Arriba todos los asistentes están eufóricos, bailan al son de la orquesta, los músicos negros corean las canciones, los ricos reciben sus ubicaciones privilegiadas en el comedor, los niños hacen travesuras peligrosas. Sin embargo, el esplendor de la escena, su perfecta coreografía de planos detalles y montaje ajustado que anuncia un desenlace inminente, no es más que la promoción de Iris que engañará a la muerte para salvar a los condenados y comenzar -como todas las veces- la pesquisa de la Parca para que el destino se cumpla.
Muchos años después, la visión de Iris se convierte en la pesadilla de su nieta Stefani (Kaitlyn Santa Juana), una estudiante universitaria que regresa a su casa natal para revelar la verdad. Su madre se ha ido hace tiempo y el enigma de su abuela yace bajo la apariencia de la locura y la negada revelación. La película de Zach Lipovsky y Adam B. Stein -fanáticos confesos de la franquicia- recupera el vértigo de sus antecesoras, que apilaban las muertes más estrafalarias con el pulso inevitable de la fatalidad, pero incorpora la novedad de la familia como núcleo de resistencia, y el humor catártico como ejercicio de liberación. Es la familia, marcada por los secretos y los abandonos, la que enfrenta a un villano inasible, que opera a través de una fatalidad caprichosa e inevitable, que no acepta engaños ni postergaciones. Una muerte invisible que siempre gana.

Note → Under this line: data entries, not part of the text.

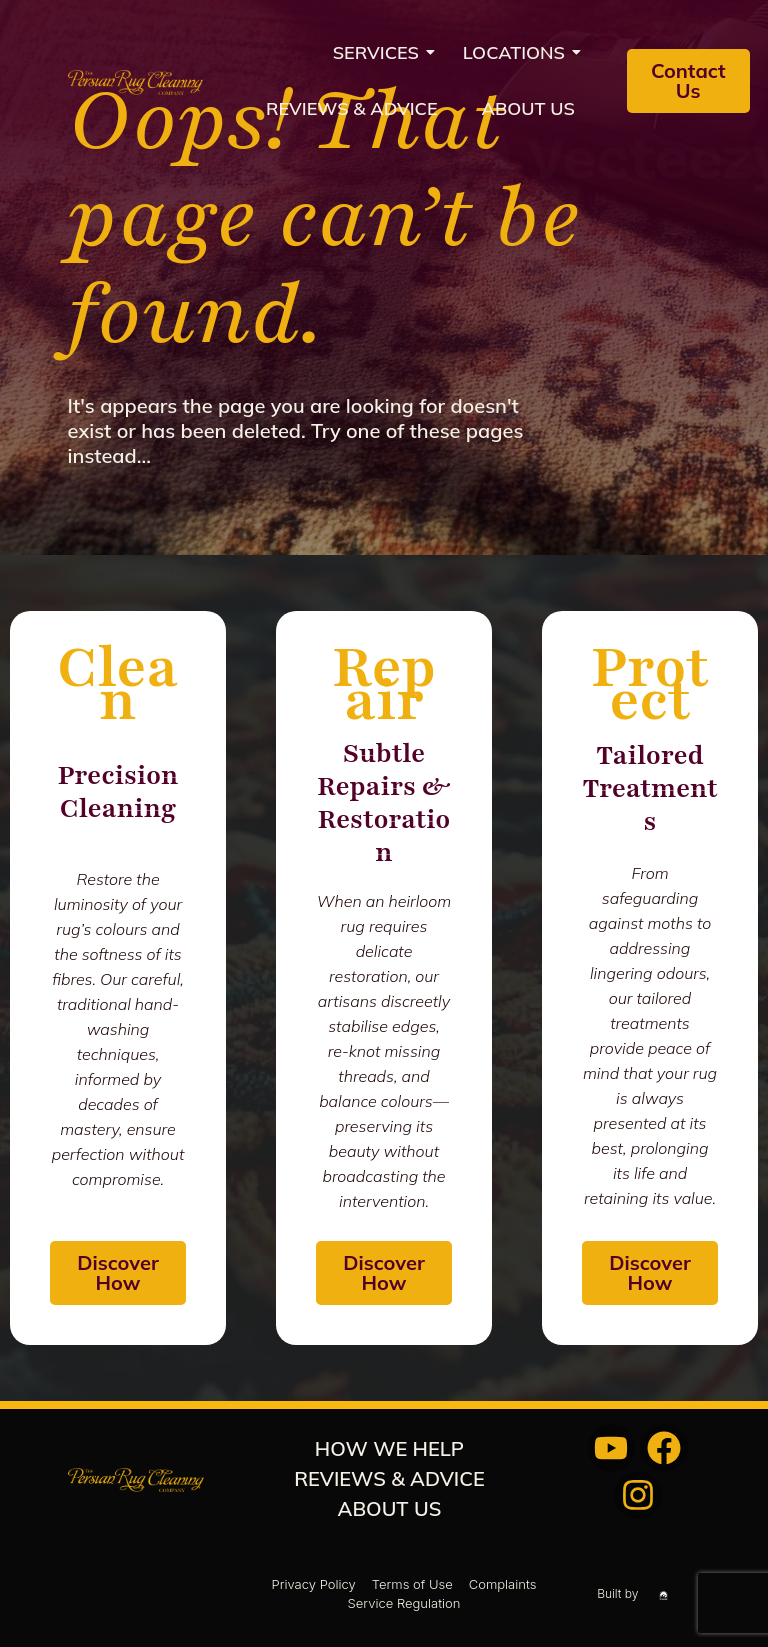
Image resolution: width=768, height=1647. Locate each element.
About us (528, 108)
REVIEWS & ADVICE (352, 108)
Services (382, 52)
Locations (520, 52)
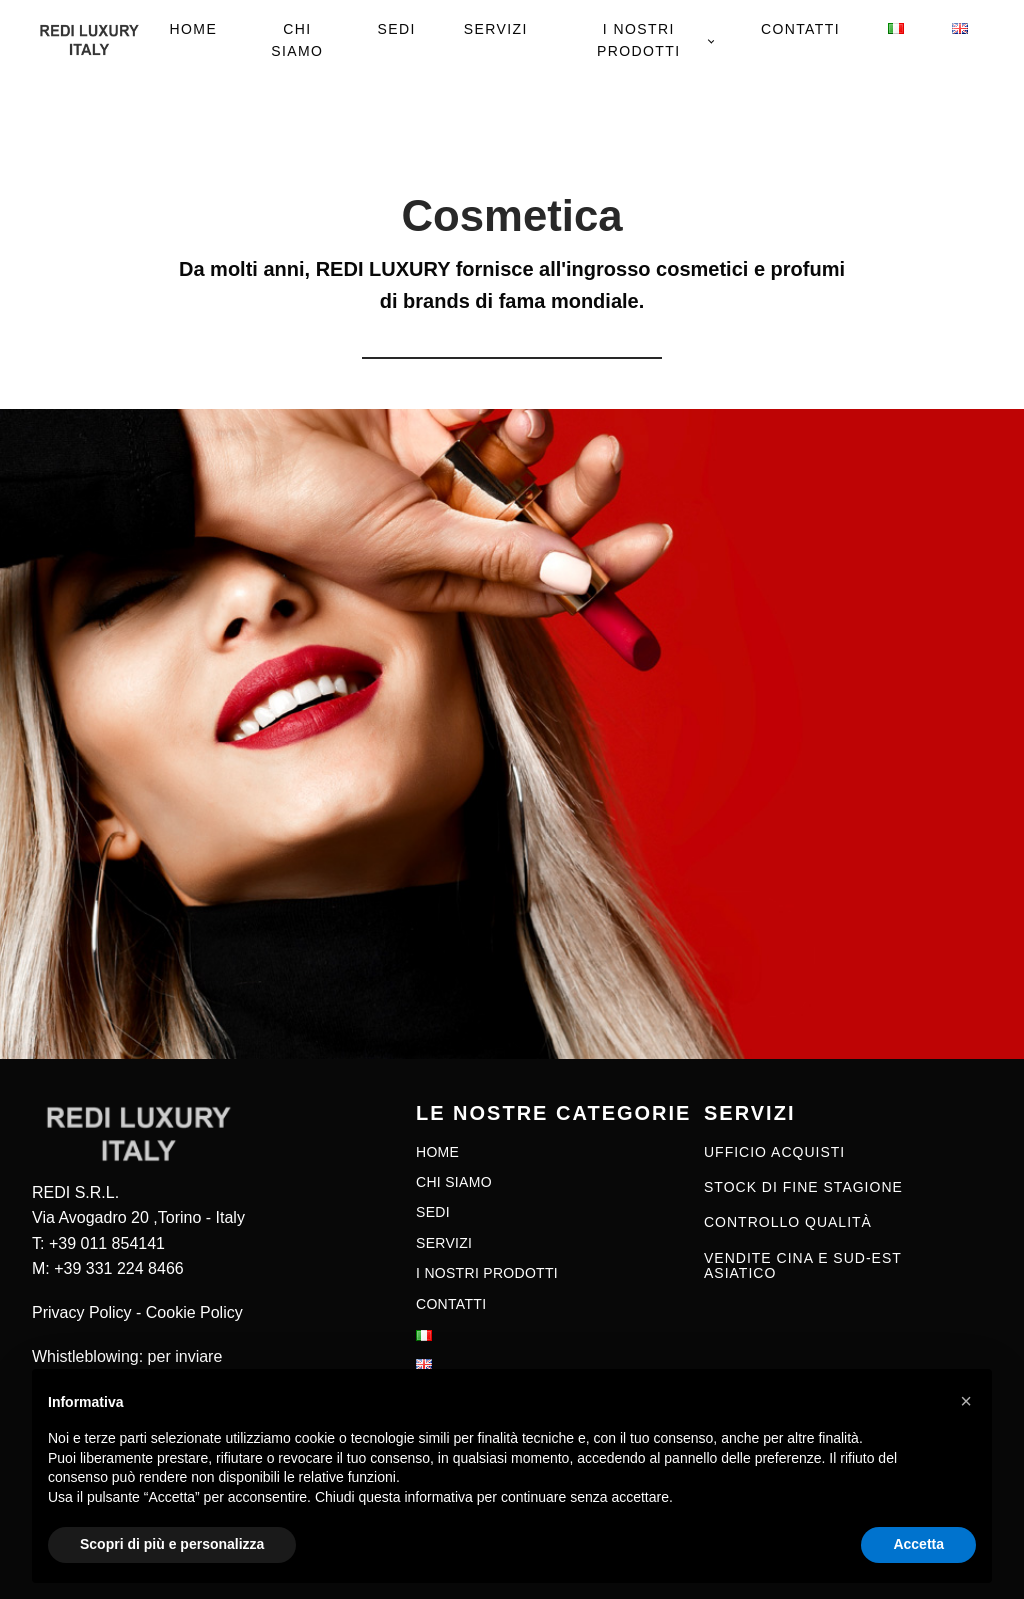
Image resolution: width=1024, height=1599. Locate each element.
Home (194, 29)
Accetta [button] (918, 1544)
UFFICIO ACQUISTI (774, 1152)
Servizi (496, 29)
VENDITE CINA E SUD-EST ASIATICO (803, 1266)
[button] (966, 1401)
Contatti (800, 29)
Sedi (396, 29)
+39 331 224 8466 (118, 1268)
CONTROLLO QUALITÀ (788, 1222)
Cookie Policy (194, 1312)
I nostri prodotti (639, 40)
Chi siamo (297, 40)
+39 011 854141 (107, 1243)
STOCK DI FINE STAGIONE (803, 1187)
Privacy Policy (82, 1312)
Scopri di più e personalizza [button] (172, 1544)
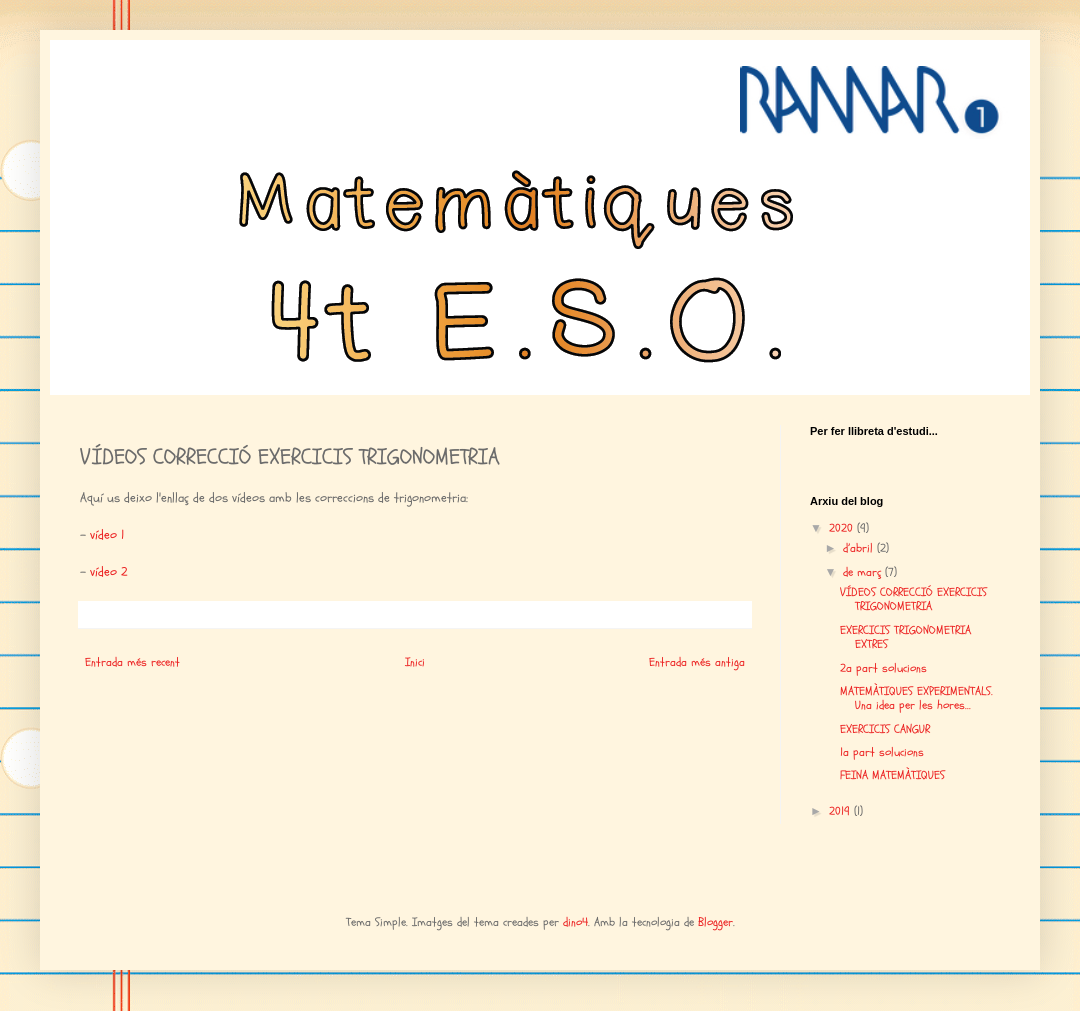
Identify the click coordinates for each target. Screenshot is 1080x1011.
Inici (415, 662)
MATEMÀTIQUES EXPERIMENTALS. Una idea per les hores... (916, 698)
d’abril (860, 548)
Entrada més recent (132, 662)
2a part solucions (883, 668)
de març (864, 572)
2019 (841, 811)
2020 (843, 528)
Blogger (715, 922)
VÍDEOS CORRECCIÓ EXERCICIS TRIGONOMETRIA (913, 599)
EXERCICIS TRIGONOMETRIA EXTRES (905, 637)
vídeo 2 (109, 572)
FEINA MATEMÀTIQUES (892, 775)
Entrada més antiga (697, 662)
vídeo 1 (107, 535)
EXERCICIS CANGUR (885, 729)
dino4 (575, 922)
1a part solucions (882, 752)
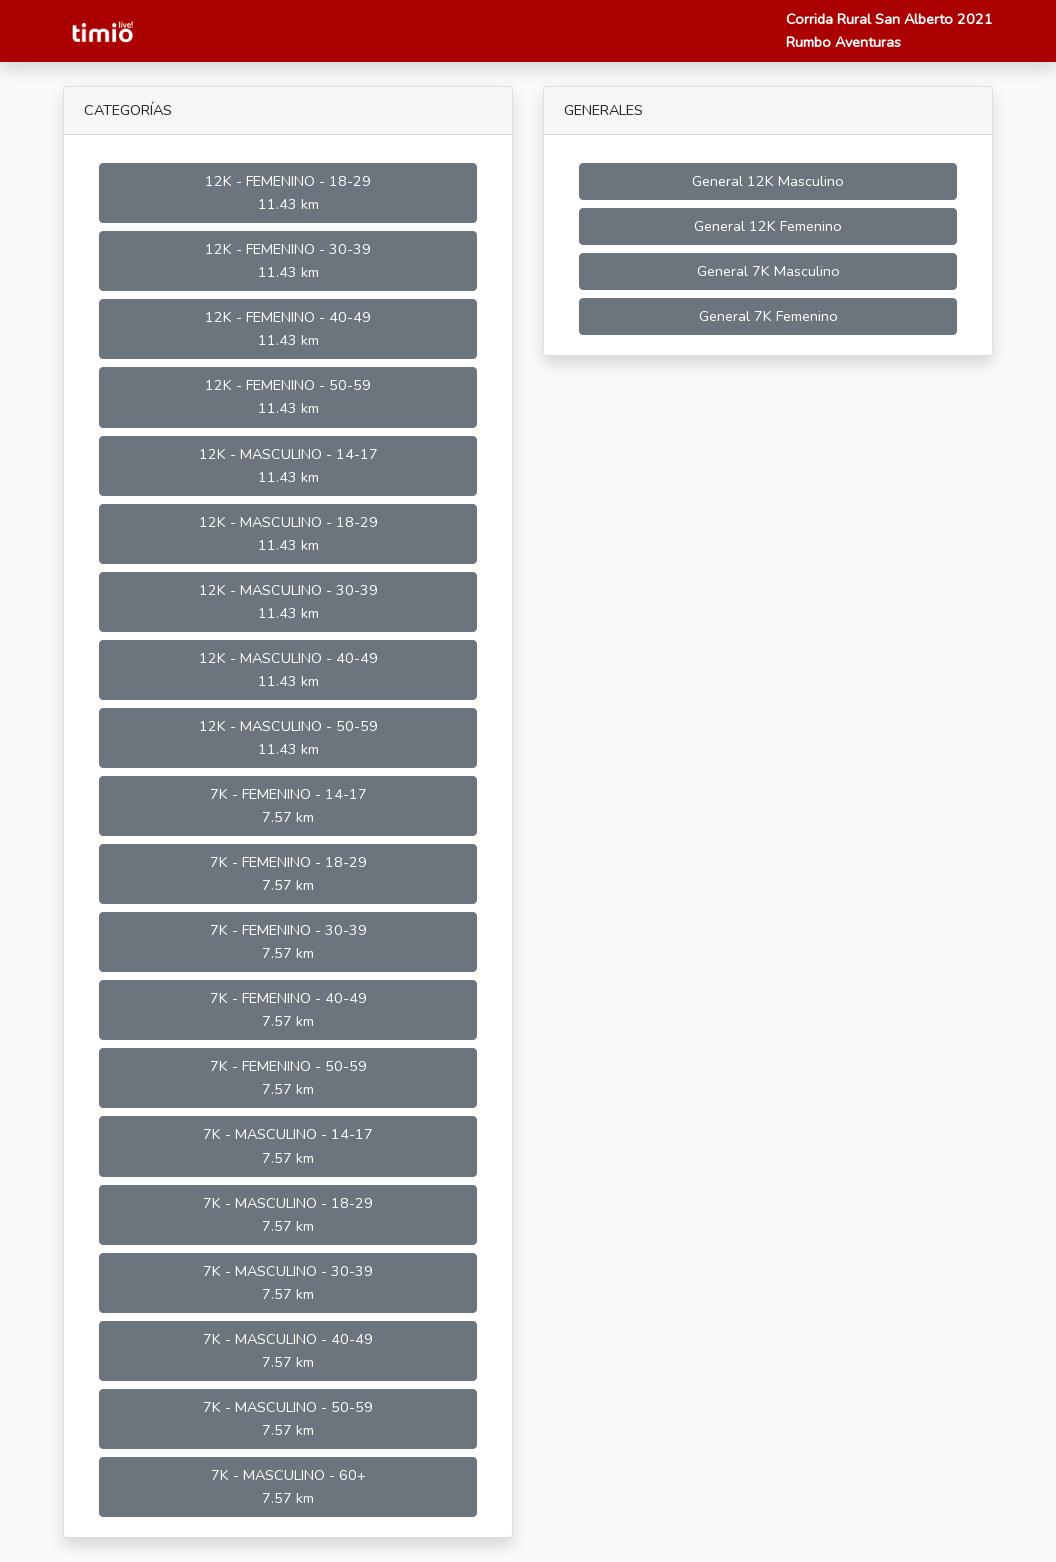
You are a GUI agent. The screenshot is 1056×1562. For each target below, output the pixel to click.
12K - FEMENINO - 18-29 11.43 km (288, 192)
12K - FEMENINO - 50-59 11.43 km (288, 396)
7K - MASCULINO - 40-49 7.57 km (288, 1350)
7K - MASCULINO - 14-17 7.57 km (288, 1145)
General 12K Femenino (768, 226)
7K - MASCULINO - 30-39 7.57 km (288, 1282)
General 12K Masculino (768, 181)
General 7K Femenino (768, 316)
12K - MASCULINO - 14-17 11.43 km (288, 465)
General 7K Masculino (768, 271)
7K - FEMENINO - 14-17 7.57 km (288, 805)
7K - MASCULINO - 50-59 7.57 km (288, 1418)
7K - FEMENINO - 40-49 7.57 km (288, 1009)
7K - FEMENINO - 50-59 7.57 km (288, 1077)
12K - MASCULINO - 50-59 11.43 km (288, 737)
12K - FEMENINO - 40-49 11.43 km (288, 328)
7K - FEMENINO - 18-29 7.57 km (288, 873)
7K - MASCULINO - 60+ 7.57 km (288, 1486)
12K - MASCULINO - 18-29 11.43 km (288, 533)
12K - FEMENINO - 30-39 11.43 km (288, 260)
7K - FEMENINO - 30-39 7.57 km (288, 941)
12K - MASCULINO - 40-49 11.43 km (288, 669)
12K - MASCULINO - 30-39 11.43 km (288, 601)
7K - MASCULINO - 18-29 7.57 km (288, 1214)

Pero más allá de la tentación de pensar a la reunión familiar como un componente sentimental que ofrece una dimensión humana ante cada set piece sangrienta, lo que define a esta nueva Destino final es la exploración visual de todo aquello que torna inquietante a la existencia cotidiana (vidrios rotos, rastrillos olvidados, camiones de basura, botellas de desinfectante), las miles de casualidades que se enlazan en un ritmo paciente pero agónico, que ofrecen a la insistencia humana en vivir una épica insospechada. “No saben lo difícil que es matar a un hombre”, reflexionaba Alfred Hitchcock ante los cuestionamientos de sus puestas complejas y alambicadas al servicio de la muerte, y aquí parece tan fácil, tan evidente, escrito en letras de sangre. Por ello lo difícil es vivir, aún contra destinos y premoniciones, en familias que guardan cuentas pendientes, rencores y divisiones. Vivir hasta que la muerte llegue, vivir como ejercicio de voluntad y resistencia.